Liberal Property Rights vs. Collective

Liberal Property Rights vs. Collective Deliberation (WARNING: PHILOSOPHICAL!) — I’m going to jump in here to the debate over property rights taking place between Tom Palmer and Chris Bertram, aka Junius. Naturally, I agree with Tom, because I agree with Tom about most things. However, I do agree with Junius that he did not commit himself to a position as strongly statist as the one Tom seemed to be attributing to him. Nevertheless, I believe that Junius does subscribe to a rather subtler from of statism–one that is false for many of the same reasons that the coarser form is false.

It is agreed on all sides that rights are not invented or necessarily granted by the state. They can arise outside of the state. The question is to what extent these norms morally bind the state. Junius seems to imply that there isn’t much special about rights (in the Lockean mold) to distinguish them from other kinds of norms that may arise in civil society.
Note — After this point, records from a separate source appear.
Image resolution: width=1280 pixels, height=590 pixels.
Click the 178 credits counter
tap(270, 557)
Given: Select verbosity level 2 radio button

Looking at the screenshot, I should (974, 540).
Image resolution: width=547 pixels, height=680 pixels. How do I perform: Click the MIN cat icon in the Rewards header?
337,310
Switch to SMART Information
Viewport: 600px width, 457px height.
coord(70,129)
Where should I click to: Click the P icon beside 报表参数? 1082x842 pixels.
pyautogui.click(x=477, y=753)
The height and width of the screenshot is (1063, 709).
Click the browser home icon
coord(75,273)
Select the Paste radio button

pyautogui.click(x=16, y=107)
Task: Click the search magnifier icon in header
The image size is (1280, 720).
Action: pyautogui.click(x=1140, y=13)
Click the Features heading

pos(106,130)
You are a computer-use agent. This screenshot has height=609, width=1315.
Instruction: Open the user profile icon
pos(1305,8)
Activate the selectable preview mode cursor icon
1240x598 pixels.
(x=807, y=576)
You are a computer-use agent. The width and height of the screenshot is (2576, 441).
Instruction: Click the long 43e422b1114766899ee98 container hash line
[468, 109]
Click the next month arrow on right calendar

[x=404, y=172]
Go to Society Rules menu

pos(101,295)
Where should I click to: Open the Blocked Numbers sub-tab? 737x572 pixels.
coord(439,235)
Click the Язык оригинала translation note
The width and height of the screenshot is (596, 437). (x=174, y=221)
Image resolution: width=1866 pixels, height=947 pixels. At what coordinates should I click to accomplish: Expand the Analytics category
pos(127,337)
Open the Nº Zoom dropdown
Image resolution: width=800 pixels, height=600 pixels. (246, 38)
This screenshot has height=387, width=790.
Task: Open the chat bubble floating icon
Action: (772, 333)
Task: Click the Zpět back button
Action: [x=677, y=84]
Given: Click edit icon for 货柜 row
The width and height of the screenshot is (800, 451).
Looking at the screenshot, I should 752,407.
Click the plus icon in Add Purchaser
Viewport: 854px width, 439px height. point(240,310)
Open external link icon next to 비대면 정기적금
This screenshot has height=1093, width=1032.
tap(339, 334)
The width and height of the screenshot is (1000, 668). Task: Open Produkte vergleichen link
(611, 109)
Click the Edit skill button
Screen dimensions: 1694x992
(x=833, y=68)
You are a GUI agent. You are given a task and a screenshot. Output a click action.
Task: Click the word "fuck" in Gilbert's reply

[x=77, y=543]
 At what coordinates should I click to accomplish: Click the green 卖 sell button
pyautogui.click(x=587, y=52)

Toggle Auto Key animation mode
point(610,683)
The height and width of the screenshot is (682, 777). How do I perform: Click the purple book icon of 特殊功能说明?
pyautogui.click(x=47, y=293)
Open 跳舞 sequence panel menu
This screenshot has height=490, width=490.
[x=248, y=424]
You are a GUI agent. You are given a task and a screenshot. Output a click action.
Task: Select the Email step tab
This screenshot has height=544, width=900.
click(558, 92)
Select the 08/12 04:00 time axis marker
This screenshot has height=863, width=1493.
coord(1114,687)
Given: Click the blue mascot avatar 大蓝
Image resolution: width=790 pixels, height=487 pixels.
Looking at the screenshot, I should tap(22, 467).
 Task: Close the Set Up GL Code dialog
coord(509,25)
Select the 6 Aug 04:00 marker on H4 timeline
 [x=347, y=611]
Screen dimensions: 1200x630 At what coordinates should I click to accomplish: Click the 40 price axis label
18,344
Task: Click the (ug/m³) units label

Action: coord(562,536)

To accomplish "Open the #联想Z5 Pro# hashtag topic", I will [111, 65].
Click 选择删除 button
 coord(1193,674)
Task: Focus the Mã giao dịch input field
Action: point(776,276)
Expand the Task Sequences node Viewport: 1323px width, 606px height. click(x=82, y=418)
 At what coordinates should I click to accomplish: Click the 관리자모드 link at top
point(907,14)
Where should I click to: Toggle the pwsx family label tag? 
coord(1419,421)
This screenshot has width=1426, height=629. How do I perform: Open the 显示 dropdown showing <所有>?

Additionally, Junius seems committed to the view that decisions of the state have a certain special moral authority insofar as the state is a vehicle for democratic “collective deliberation.” So the moral weight of property rights may be justly overwhelmed by democratic choice. This is really the essence of the disagreement. I bet Tom thinks that there is something special about rights, as against other kinds of norms, that sets a very high bar for their defeasibility. And I bet he thinks very little of the moral authority of decisions made by state mechanisms of “collective deliberation.” (In any case, that’s what Tom would think if he wanted me to go on agreeing with him.)

Junius writes that, “Just because processes of entitlement can and do arise outside of state and formal legal structures, there is no reason to limit ourselves to those processes once we have the means to deliberate collectively about what we ought to do.” And that’s right. The mere fact that property rights arise in civil society is not enough to constrain the legitimate scope of the state. After all, norms of fashion and etiquette arise in civil society, independent of the state. However, it’s not the “informality” or state-independence that create accounts for the authority of norms like property rights. It’s the fittingness of the norm, the rights principles, to the mutual welfare of the individuals who adhere to that norm.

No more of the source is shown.